» Brief:
A word-for-word retyping of the listing is the goal.

» Provided entries:

·····

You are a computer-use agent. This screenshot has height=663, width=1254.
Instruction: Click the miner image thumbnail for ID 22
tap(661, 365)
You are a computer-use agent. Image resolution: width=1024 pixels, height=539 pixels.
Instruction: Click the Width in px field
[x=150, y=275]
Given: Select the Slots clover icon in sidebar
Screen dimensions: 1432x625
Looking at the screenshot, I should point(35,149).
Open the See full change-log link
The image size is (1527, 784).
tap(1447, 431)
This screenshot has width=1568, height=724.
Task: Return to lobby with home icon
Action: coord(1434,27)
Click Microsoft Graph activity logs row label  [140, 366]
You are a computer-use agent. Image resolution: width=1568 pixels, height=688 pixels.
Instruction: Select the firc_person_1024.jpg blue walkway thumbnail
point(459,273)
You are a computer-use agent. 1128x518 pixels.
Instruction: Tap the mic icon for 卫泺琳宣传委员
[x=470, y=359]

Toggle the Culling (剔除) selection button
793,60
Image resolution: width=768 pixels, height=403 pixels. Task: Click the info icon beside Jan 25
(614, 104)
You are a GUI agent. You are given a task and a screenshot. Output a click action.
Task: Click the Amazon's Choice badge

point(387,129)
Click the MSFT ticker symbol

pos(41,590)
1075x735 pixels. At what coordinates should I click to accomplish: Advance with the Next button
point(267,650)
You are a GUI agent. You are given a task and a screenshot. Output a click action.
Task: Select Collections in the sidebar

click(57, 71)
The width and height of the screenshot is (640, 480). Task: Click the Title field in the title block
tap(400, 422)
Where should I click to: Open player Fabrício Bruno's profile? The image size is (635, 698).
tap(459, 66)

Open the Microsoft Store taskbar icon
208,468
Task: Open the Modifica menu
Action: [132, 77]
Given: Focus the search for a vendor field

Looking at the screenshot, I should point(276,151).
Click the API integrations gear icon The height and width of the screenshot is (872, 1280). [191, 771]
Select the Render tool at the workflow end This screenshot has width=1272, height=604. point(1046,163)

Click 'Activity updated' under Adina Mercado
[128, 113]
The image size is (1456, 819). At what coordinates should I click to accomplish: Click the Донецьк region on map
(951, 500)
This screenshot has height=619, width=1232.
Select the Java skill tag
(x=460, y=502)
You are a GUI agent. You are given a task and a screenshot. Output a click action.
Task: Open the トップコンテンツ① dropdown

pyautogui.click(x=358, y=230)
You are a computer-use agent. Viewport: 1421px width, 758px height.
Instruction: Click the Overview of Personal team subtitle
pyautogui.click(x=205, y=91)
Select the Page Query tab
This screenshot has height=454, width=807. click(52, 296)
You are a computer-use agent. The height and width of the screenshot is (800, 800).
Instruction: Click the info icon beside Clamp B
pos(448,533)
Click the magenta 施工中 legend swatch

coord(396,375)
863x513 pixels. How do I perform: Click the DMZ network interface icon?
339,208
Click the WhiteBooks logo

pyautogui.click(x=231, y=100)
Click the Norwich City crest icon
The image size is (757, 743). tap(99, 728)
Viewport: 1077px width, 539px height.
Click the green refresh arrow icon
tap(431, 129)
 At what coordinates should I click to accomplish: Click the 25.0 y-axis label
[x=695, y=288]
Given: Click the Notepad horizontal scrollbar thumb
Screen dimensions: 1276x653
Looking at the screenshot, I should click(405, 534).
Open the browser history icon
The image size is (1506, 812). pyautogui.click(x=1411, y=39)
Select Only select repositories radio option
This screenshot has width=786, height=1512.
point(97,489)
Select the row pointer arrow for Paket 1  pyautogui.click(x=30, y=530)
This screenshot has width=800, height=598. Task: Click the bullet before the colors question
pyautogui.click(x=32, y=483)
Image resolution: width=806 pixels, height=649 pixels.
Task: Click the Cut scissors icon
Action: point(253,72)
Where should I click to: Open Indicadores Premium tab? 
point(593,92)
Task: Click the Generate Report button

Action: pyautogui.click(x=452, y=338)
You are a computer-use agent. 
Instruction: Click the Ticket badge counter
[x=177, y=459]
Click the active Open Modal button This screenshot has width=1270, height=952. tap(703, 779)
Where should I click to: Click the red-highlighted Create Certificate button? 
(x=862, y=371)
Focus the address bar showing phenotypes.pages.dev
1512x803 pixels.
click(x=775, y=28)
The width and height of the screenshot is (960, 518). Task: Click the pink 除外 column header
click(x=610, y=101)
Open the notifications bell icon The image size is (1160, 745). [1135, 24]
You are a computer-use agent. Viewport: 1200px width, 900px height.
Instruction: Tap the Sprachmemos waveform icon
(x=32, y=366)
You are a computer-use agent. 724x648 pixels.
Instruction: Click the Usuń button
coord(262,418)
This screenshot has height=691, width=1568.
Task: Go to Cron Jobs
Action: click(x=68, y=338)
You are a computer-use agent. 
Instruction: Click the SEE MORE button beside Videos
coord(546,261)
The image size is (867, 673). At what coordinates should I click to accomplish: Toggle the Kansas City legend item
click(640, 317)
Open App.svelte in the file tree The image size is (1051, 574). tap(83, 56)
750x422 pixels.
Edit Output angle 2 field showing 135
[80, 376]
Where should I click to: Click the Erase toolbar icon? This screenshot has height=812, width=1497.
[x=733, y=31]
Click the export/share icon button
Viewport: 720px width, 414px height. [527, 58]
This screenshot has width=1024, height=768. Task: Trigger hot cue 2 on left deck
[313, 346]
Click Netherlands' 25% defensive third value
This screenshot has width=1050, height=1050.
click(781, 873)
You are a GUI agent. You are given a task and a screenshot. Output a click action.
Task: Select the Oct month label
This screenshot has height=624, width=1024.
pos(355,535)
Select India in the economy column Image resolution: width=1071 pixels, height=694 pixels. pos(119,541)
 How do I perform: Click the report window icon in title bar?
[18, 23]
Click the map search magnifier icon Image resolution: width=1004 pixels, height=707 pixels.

·····

» Exercise answer:
You are a computer-use agent. This screenshot has height=663, width=1254.
Instruction: Click the miner image thumbnail for ID 22
tap(661, 365)
You are a computer-use agent. Image resolution: width=1024 pixels, height=539 pixels.
Instruction: Click the Width in px field
[x=150, y=275]
Given: Select the Slots clover icon in sidebar
Screen dimensions: 1432x625
Looking at the screenshot, I should point(35,149).
Open the See full change-log link
The image size is (1527, 784).
tap(1447, 431)
This screenshot has width=1568, height=724.
Task: Return to lobby with home icon
Action: coord(1434,27)
Click Microsoft Graph activity logs row label  [140, 366]
You are a computer-use agent. Image resolution: width=1568 pixels, height=688 pixels.
Instruction: Select the firc_person_1024.jpg blue walkway thumbnail
point(459,273)
You are a computer-use agent. 1128x518 pixels.
Instruction: Tap the mic icon for 卫泺琳宣传委员
[x=470, y=359]

Toggle the Culling (剔除) selection button
793,60
Image resolution: width=768 pixels, height=403 pixels. Task: Click the info icon beside Jan 25
(614, 104)
You are a GUI agent. You are given a task and a screenshot. Output a click action.
Task: Click the Amazon's Choice badge

point(387,129)
Click the MSFT ticker symbol

pos(41,590)
1075x735 pixels. At what coordinates should I click to accomplish: Advance with the Next button
point(267,650)
You are a GUI agent. You are given a task and a screenshot. Output a click action.
Task: Select Collections in the sidebar

click(57, 71)
The width and height of the screenshot is (640, 480). Task: Click the Title field in the title block
tap(400, 422)
Where should I click to: Open player Fabrício Bruno's profile? The image size is (635, 698).
tap(459, 66)

Open the Microsoft Store taskbar icon
208,468
Task: Open the Modifica menu
Action: [132, 77]
Given: Focus the search for a vendor field

Looking at the screenshot, I should point(276,151).
Click the API integrations gear icon The height and width of the screenshot is (872, 1280). [191, 771]
Select the Render tool at the workflow end This screenshot has width=1272, height=604. point(1046,163)

Click 'Activity updated' under Adina Mercado
[128, 113]
The image size is (1456, 819). At what coordinates should I click to accomplish: Click the Донецьк region on map
(951, 500)
This screenshot has height=619, width=1232.
Select the Java skill tag
(x=460, y=502)
You are a GUI agent. You are given a task and a screenshot. Output a click action.
Task: Open the トップコンテンツ① dropdown

pyautogui.click(x=358, y=230)
You are a computer-use agent. Viewport: 1421px width, 758px height.
Instruction: Click the Overview of Personal team subtitle
pyautogui.click(x=205, y=91)
Select the Page Query tab
This screenshot has height=454, width=807. click(52, 296)
You are a computer-use agent. The height and width of the screenshot is (800, 800).
Instruction: Click the info icon beside Clamp B
pos(448,533)
Click the magenta 施工中 legend swatch

coord(396,375)
863x513 pixels. How do I perform: Click the DMZ network interface icon?
339,208
Click the WhiteBooks logo

pyautogui.click(x=231, y=100)
Click the Norwich City crest icon
The image size is (757, 743). tap(99, 728)
Viewport: 1077px width, 539px height.
Click the green refresh arrow icon
tap(431, 129)
 At what coordinates should I click to accomplish: Click the 25.0 y-axis label
[x=695, y=288]
Given: Click the Notepad horizontal scrollbar thumb
Screen dimensions: 1276x653
Looking at the screenshot, I should click(405, 534).
Open the browser history icon
The image size is (1506, 812). pyautogui.click(x=1411, y=39)
Select Only select repositories radio option
This screenshot has width=786, height=1512.
point(97,489)
Select the row pointer arrow for Paket 1  pyautogui.click(x=30, y=530)
This screenshot has width=800, height=598. Task: Click the bullet before the colors question
pyautogui.click(x=32, y=483)
Image resolution: width=806 pixels, height=649 pixels.
Task: Click the Cut scissors icon
Action: point(253,72)
Where should I click to: Open Indicadores Premium tab? 
point(593,92)
Task: Click the Generate Report button

Action: pyautogui.click(x=452, y=338)
You are a computer-use agent. 
Instruction: Click the Ticket badge counter
[x=177, y=459]
Click the active Open Modal button This screenshot has width=1270, height=952. tap(703, 779)
Where should I click to: Click the red-highlighted Create Certificate button? 
(x=862, y=371)
Focus the address bar showing phenotypes.pages.dev
1512x803 pixels.
click(x=775, y=28)
The width and height of the screenshot is (960, 518). Task: Click the pink 除外 column header
click(x=610, y=101)
Open the notifications bell icon The image size is (1160, 745). [1135, 24]
You are a computer-use agent. Viewport: 1200px width, 900px height.
Instruction: Tap the Sprachmemos waveform icon
(x=32, y=366)
You are a computer-use agent. 724x648 pixels.
Instruction: Click the Usuń button
coord(262,418)
This screenshot has height=691, width=1568.
Task: Go to Cron Jobs
Action: click(x=68, y=338)
You are a computer-use agent. 
Instruction: Click the SEE MORE button beside Videos
coord(546,261)
The image size is (867, 673). At what coordinates should I click to accomplish: Toggle the Kansas City legend item
click(640, 317)
Open App.svelte in the file tree The image size is (1051, 574). tap(83, 56)
750x422 pixels.
Edit Output angle 2 field showing 135
[80, 376]
Where should I click to: Click the Erase toolbar icon? This screenshot has height=812, width=1497.
[x=733, y=31]
Click the export/share icon button
Viewport: 720px width, 414px height. [527, 58]
This screenshot has width=1024, height=768. Task: Trigger hot cue 2 on left deck
[313, 346]
Click Netherlands' 25% defensive third value
This screenshot has width=1050, height=1050.
click(781, 873)
You are a GUI agent. You are given a task and a screenshot. Output a click action.
Task: Select the Oct month label
This screenshot has height=624, width=1024.
pos(355,535)
Select India in the economy column Image resolution: width=1071 pixels, height=694 pixels. pos(119,541)
 How do I perform: Click the report window icon in title bar?
[18, 23]
Click the map search magnifier icon Image resolution: width=1004 pixels, height=707 pixels.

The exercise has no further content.